After the death of his father in 1978, Dassler's mother Käthe became chairman of the company and Dassler returned to Germany to take his place in the top management of the firm. When his mother died in 1984, Dassler assumed the office of chairman, a position he retained until his death.

On assuming control, Dassler was immediately faced with the challenge of increasing competition for sports shoeware: Nike was eroding Adidas's market share in the United States and Japan, and Puma, a company founded by Dassler's uncle after a dispute with his father, had increased its sales of athletic footwear by 35% the previous year. Dassler responded to the challenge by installing a professional management team at company headquarters to replace family members. In the United States, where Adidas's sales had slipped to one third of Nike's, Dassler attempted to diversify distribution channels and respond to a shift in consumer demand from athletic to casual footwear, a shift that Adidas had failed to satisfy.

==Career as sports marketer==

Horst Dassler was known as the father of sport sponsorship. In the mid-1970s, Dassler formed arguably the first sports marketing firm with British advertising executive Patrick J. Nally. The two approached newly elected FIFA President João Havelange, who believed that the soccer body was not maximizing revenues. Dassler proposed obtaining corporate sponsorships for the World Cup and other activities of FIFA. It took the two 18 months of high-pressure salesmanship to persuade Coca-Cola to become FIFA's first corporate sponsor, committing $8 million. Coca-Cola thus became the first exclusive worldwide sponsor of a sporting association. Dassler and Nally continued acquiring sponsorships from blue-chip companies like McDonald's and Levi Strauss. Dassler's business practices had few limits and David Yallop in his book How they Stole the Game says his relationship with Havelange was Drahtzieher: Dassler was the "puppetmaster." In the 1982, Dassler broke with Nally and established ISL Marketing A.G. (ISL), a firm which continued marketing FIFA rights but also added television rights to the advertising package which it bought up en masse from FIFA.

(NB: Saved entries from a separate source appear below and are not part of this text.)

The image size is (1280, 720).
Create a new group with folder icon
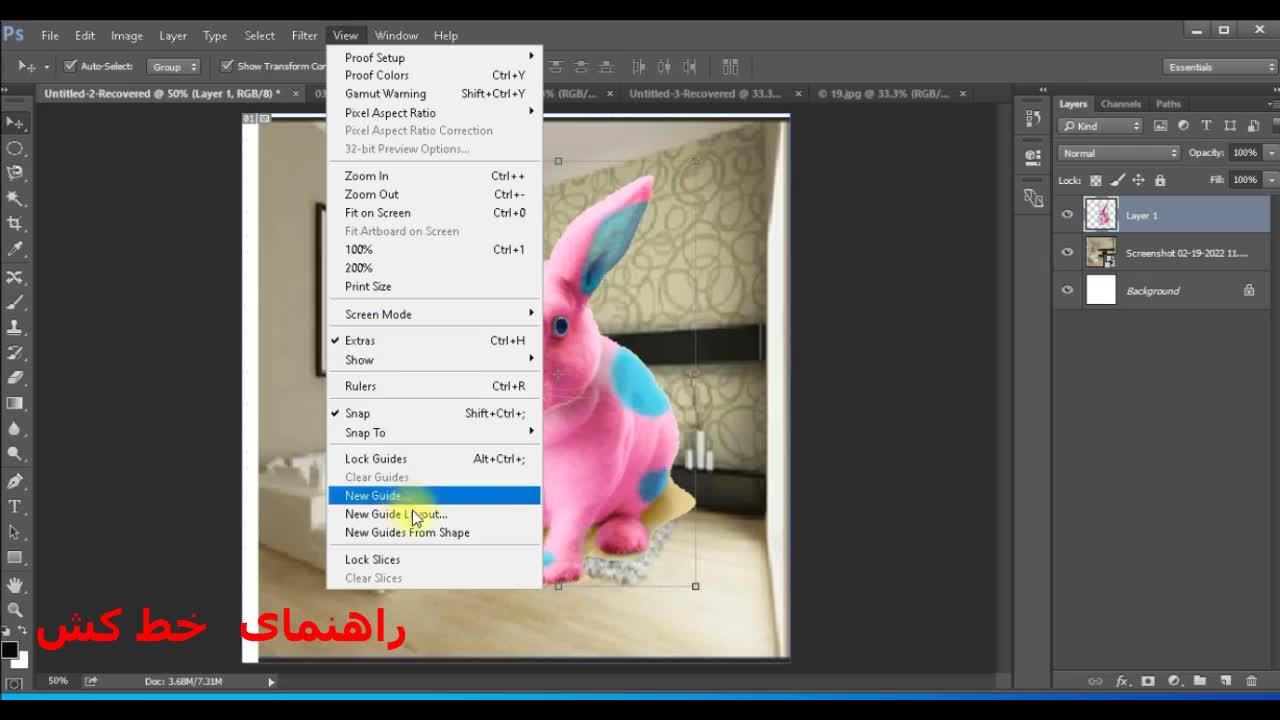click(x=1199, y=681)
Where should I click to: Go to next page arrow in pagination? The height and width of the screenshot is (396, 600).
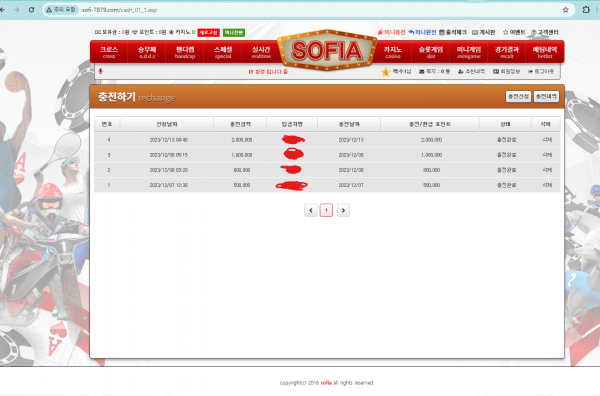(343, 210)
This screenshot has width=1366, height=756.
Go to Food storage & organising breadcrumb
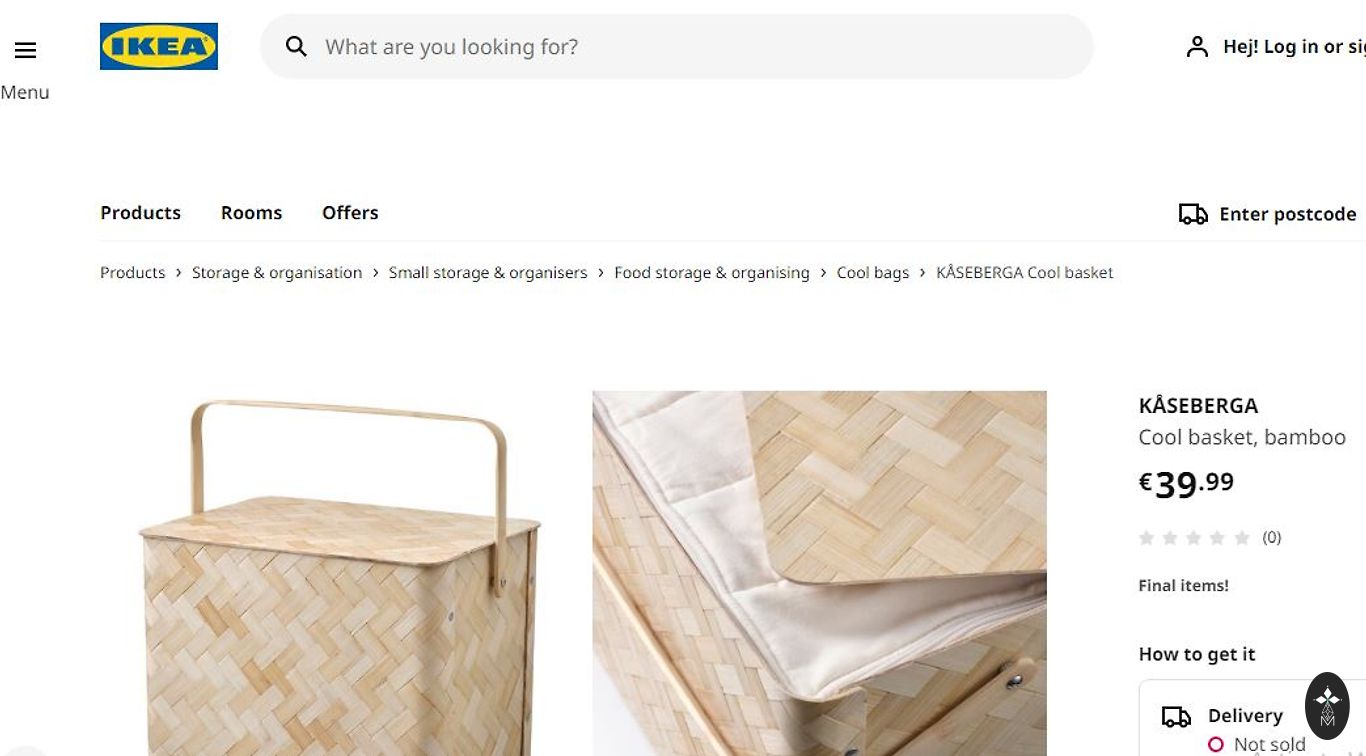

In May 1985, ISL was selected to manage the corporate sponsorship program of the International Olympic Committee (IOC). The highly lucrative contract was awarded without competitive bidding, and even without providing the opportunity to Nally's rival marketing company, West Nally, Ltd., to make an alternative proposal. Many suspected that personal relations between Adidas and the IOC were behind the private arrangement. IOC President Juan Antonio Samaranch denied any impropriety, and Dassler, claiming to be motivated solely by good will for the Olympics movement, denied he had a conflict of interest. According to British sports journalists Vyv Simson and Andrew Jennings, Dassler and ISL were largely responsible for turning the Olympics into a hugely successful revenue-generating enterprise. Dassler used his contacts to obtain Olympic sponsorship by Coca-Cola and other important companies, and obtained Olympic financing from Monte Carlo banks. Years later, Samaranch was the main eulogist at Dassler's funeral.

Years after Dassler's death, in May 2001 ISL filed for bankruptcy, with a stated net debt of $300 million.

==Death==
Horst Dassler died on 10 April 1987 from complications due to cancer. He left behind his wife Monika and two children, Suzanne and Adi.